5. Search using wildcards

You can use a wildcard character ( * ) in the SELECT clause to search for similar field names. You must enclose the wildcard syntax in single quotation marks. For example:

SELECT 'host*' FROM main ...

You can use a wildcard to search for only internal fields, which begin with an underscore ( _ ) character . For example:

FROM main SELECT '_*'

The WHERE clause does not support the wildcard character ( * ). However you can use the like function to perform a wildcard search. For example:

FROM main WHERE ipaddress LIKE "198.%"...

The like function supports several syntaxes, see Comparison and Conditional functions.

6. Specify multiple expressions in the WHERE clause

Use the WHERE clause to filter the data by specifying one or more expressions. You need to separate multiple expressions using logical operators, such as AND and OR.

FROM index=_internal WHERE like(source, "%license%") AND type="usage" | stats sum(b) BY idx

The WHERE clause uses the like function to perform a search with wildcard. The WHERE clause does not support the asterisk ( * ) wildcard character. For more information about the like function, see Comparison and Conditional functions.

For more information about logical operators, see Predicate expressions in the SPL2 Search Manual.

7. Search for multiple terms in events

You can search for multiple terms in your events by using a search literal in the WHERE clause. An AND operator is implied between the terms specified in the search literal. To specify a search literal, you enclose the list of terms in backtick characters ( ` ).

The following search looks for the terms invalid AND user AND sshd[5258] and returns the events that contain all three terms:

SELECT _time, source FROM main WHERE `invalid user sshd[5258]`

For more information, see Search literals in expressions in the SPL2 Search Manual.

8. Specify a single field in the GROUP BY clause

You can specify one or more fields to group by. In this example a single field, host, is specified.

When using the from command, if the GROUP BY clause is specified, the SELECT clause must also be specified. The SELECT clause must contain either an aggregation or the fields in the GROUP BY clause. In this example, the SELECT clause contains the aggregation avg(cpu_usage):

SELECT avg(cpu_usage) AS 'Avg Usage' FROM my_index WHERE sourcetype="syslog" GROUP BY host

9. Specify a time span in the GROUP BY clause

You can arrange search results in groups using a time span.

When using the from command, if the GROUP BY clause is specified, the SELECT clause must also be specified.

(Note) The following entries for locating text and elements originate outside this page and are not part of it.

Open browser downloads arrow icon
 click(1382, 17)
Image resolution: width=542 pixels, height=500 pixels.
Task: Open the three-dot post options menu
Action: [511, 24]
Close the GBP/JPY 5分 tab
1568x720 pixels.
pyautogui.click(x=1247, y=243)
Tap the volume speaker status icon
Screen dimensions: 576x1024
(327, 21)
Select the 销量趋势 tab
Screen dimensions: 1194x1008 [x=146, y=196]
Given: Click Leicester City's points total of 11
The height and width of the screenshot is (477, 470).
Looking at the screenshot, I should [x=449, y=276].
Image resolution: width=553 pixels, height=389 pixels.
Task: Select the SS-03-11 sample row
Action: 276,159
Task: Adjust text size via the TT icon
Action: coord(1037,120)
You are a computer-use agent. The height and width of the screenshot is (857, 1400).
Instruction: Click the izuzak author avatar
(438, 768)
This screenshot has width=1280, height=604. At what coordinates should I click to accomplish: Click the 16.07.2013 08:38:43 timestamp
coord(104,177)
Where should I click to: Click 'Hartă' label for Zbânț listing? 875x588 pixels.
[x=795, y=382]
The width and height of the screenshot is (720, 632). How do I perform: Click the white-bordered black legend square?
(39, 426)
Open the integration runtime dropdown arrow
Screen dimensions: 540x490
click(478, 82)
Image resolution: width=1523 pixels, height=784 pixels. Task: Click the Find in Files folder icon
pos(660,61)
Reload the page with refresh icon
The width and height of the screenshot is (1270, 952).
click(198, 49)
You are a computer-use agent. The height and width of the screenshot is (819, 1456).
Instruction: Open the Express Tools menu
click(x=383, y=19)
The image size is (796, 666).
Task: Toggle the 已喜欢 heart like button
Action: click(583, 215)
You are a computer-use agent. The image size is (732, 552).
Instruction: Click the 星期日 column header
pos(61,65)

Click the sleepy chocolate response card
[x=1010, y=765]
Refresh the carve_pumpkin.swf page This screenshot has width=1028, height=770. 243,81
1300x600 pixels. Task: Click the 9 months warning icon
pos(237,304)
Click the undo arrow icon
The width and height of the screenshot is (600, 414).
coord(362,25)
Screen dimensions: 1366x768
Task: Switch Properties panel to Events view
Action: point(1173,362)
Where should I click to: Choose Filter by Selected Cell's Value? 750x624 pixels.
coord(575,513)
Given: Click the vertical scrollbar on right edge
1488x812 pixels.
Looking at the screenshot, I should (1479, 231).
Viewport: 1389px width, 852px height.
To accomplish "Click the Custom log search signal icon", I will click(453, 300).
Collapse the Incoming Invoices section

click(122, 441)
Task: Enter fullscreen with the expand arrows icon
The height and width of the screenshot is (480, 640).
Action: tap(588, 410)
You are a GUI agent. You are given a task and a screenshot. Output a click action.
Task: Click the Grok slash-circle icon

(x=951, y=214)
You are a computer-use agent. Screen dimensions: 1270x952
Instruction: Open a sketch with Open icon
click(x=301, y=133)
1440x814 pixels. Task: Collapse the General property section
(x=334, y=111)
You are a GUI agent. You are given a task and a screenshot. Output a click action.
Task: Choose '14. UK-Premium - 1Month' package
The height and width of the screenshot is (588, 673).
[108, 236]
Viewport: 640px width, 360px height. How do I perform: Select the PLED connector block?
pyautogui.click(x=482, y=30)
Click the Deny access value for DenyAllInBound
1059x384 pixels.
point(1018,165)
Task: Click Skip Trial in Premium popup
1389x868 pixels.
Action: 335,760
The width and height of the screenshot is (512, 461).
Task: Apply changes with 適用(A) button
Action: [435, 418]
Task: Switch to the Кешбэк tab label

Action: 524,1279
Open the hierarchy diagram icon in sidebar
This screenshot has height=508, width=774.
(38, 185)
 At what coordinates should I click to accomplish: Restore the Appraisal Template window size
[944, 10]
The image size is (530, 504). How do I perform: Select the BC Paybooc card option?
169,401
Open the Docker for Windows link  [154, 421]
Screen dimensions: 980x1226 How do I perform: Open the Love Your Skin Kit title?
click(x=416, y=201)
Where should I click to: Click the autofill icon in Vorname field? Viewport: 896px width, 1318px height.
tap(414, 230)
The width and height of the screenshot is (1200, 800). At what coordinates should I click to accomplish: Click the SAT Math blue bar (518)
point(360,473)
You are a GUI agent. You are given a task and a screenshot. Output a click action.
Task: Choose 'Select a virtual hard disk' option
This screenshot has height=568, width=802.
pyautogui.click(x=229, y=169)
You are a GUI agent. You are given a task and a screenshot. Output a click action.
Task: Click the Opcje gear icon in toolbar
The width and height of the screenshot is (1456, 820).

The following search returns web access error information, grouped by host in 5 minute time spans.

SELECT count(), host, _time FROM index WHERE sourcetype="webaccess" AND `ERROR` GROUP BY host, span(_time, 5m)

There are several ways to specify a time span with the GROUP BY clause, see from command: Syntax.

10. Sorting search results using the ORDER BY clause

Suppose you use the following search to return count of the actions taken, grouped by the productId field.

FROM sample_data_index WHERE status=200 AND host="www4" GROUP BY productId SELECT count(action), productId

The results look something like this:

productId	count(action)
DC-SG-G02	12
FS-SG-G03	10
MB-AG-G07	17
PZ-SG-G05	4
SF-BVS-G01	11
SF-BVS-T01	6
WC-SH-G04	2
WC-SH-T02	15

By default the results are sorted on the GROUP BY field, productId.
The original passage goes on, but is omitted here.